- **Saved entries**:
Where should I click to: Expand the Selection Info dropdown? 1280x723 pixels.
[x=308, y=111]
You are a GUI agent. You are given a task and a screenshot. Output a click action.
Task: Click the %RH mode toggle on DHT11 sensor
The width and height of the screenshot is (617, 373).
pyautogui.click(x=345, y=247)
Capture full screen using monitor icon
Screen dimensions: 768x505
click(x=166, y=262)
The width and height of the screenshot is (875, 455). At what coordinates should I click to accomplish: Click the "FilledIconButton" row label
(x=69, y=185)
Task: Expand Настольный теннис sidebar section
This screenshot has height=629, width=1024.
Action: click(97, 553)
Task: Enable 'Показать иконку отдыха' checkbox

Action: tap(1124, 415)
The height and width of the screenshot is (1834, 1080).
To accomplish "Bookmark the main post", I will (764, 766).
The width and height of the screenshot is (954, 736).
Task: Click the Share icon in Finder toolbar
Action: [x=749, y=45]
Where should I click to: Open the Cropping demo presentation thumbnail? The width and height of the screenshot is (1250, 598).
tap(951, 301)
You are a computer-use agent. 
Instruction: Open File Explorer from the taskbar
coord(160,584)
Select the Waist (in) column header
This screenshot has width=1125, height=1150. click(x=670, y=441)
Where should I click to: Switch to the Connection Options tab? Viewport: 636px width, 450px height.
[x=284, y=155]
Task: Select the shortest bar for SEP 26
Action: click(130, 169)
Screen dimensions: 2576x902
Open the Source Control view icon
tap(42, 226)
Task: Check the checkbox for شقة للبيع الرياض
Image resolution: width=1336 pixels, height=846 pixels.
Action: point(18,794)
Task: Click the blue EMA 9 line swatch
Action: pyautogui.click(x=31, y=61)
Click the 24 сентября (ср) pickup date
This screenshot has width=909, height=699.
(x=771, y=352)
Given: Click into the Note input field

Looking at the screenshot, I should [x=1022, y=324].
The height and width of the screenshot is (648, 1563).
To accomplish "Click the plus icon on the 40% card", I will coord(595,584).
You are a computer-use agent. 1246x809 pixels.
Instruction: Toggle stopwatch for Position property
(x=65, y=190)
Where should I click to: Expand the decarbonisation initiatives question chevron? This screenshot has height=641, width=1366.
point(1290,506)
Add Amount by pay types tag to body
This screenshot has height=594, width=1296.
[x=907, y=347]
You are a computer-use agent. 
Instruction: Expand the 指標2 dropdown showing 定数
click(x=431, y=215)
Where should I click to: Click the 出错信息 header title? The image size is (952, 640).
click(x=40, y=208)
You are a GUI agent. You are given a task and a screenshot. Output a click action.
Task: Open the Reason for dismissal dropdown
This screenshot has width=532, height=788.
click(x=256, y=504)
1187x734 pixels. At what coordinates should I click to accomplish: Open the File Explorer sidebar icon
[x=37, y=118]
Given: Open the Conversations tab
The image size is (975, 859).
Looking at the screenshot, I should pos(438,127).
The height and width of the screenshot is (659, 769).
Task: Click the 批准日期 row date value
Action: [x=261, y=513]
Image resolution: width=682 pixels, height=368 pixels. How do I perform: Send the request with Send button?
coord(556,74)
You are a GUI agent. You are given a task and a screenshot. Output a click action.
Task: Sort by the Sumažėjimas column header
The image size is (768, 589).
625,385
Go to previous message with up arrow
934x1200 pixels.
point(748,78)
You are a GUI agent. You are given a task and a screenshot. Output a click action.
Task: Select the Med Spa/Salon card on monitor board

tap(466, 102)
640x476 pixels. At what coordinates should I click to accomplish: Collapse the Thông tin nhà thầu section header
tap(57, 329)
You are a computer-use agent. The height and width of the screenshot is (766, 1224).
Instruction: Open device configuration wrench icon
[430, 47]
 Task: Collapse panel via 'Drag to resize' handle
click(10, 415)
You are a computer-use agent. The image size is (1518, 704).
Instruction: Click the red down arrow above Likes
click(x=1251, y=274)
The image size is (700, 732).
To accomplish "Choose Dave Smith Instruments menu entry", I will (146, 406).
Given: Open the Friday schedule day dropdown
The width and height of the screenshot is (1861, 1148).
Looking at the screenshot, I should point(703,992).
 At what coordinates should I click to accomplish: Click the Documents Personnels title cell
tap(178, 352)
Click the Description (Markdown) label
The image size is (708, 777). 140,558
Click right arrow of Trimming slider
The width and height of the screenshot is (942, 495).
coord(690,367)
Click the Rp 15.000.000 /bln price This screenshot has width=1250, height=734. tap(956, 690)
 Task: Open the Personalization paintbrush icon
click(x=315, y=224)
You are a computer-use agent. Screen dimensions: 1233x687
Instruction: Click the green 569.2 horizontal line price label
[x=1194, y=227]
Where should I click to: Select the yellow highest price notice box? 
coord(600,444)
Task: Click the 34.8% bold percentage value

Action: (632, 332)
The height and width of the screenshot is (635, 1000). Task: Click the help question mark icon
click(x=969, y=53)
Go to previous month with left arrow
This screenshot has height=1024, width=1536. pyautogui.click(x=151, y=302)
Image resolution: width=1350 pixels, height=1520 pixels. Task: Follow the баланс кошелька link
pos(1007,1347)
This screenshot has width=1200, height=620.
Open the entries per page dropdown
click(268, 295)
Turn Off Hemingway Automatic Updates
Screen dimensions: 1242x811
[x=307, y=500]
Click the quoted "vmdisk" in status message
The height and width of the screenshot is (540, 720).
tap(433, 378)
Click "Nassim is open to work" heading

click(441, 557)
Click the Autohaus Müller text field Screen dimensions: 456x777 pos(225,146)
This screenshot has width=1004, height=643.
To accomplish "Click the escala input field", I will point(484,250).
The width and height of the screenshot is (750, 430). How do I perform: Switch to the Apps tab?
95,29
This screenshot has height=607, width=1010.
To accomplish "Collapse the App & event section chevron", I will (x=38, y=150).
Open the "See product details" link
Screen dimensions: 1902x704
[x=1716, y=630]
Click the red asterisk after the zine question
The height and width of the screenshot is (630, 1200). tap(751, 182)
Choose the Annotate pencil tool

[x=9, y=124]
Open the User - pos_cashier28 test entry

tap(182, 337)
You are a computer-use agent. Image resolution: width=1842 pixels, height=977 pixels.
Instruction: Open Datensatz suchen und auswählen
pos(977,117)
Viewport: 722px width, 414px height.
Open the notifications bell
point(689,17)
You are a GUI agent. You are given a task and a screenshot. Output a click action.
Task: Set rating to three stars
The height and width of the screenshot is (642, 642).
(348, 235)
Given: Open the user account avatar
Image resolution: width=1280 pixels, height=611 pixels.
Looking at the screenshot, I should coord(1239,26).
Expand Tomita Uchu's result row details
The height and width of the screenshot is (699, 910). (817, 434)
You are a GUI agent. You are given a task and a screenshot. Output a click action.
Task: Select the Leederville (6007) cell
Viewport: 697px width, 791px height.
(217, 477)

- **PROBLEM DESCRIPTION**:
Starting at the line that has "1187x734 pixels. At" and ending at the line that has "Given: Open the Conversations tab", please write out the lines above exactly, leaving out all others.

- **WRITTEN ANSWER**:
1187x734 pixels. At what coordinates should I click to accomplish: Open the File Explorer sidebar icon
[x=37, y=118]
Given: Open the Conversations tab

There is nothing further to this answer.